— TASK OBJECTIVE —
Copy the listing below word for word, but leave out the pictures.

— RECORDS —
┌──

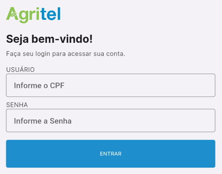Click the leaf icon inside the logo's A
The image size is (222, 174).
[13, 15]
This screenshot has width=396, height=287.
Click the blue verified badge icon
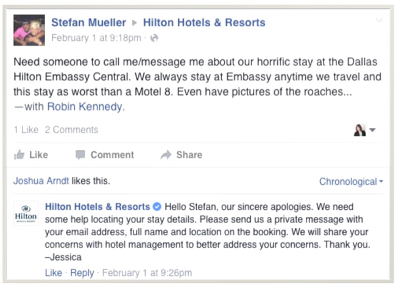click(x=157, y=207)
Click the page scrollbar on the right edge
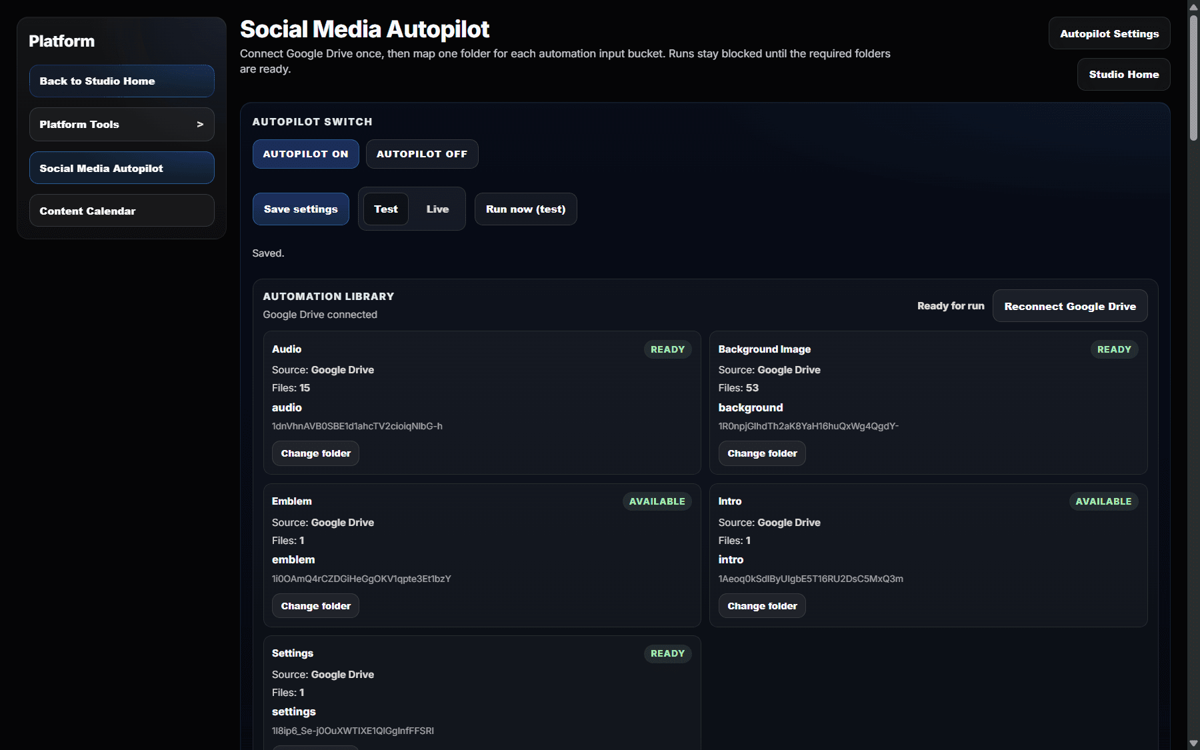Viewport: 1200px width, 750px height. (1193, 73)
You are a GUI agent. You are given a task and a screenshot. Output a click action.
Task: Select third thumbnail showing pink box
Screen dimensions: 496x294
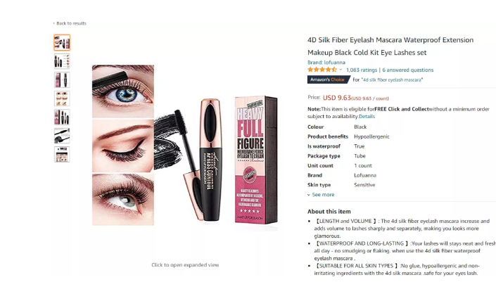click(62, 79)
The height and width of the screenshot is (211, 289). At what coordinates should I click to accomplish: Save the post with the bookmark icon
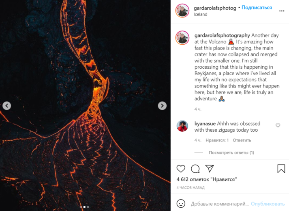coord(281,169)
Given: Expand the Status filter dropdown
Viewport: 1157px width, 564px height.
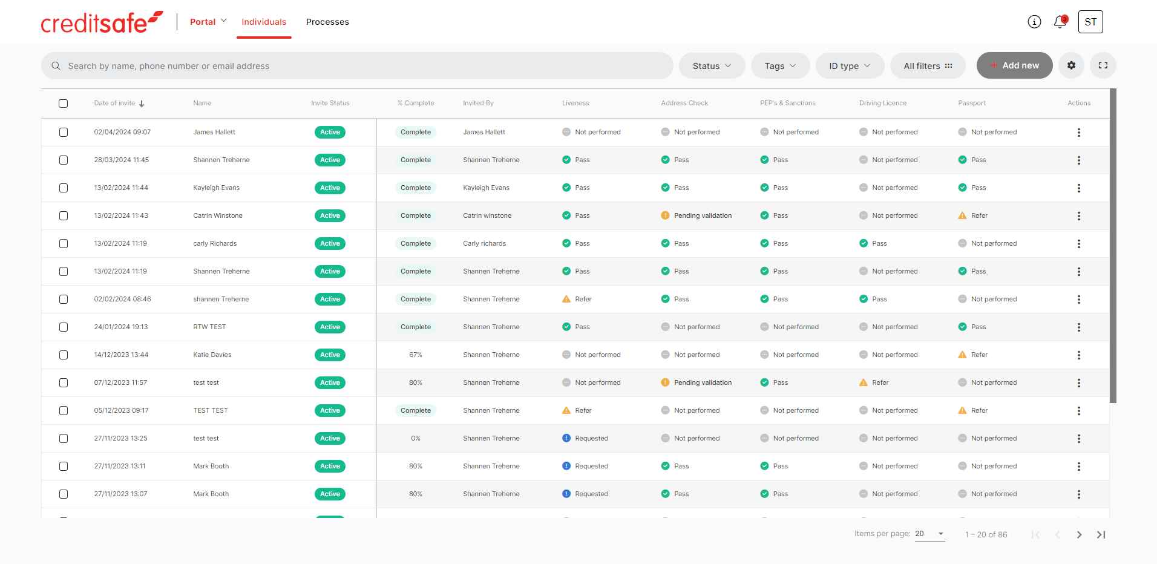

└──

— THE ANSWER —
Click the leaf icon inside the logo's A
The image size is (222, 174).
[13, 15]
This screenshot has width=396, height=287.
Click the blue verified badge icon
click(x=157, y=207)
Click the page scrollbar on the right edge
Viewport: 1200px width, 750px height. (1193, 73)
You are a GUI agent. You are given a task and a screenshot. Output a click action.
Task: Select third thumbnail showing pink box
Screen dimensions: 496x294
click(62, 79)
The height and width of the screenshot is (211, 289). At what coordinates should I click to accomplish: Save the post with the bookmark icon
coord(281,169)
Given: Expand the Status filter dropdown
Viewport: 1157px width, 564px height.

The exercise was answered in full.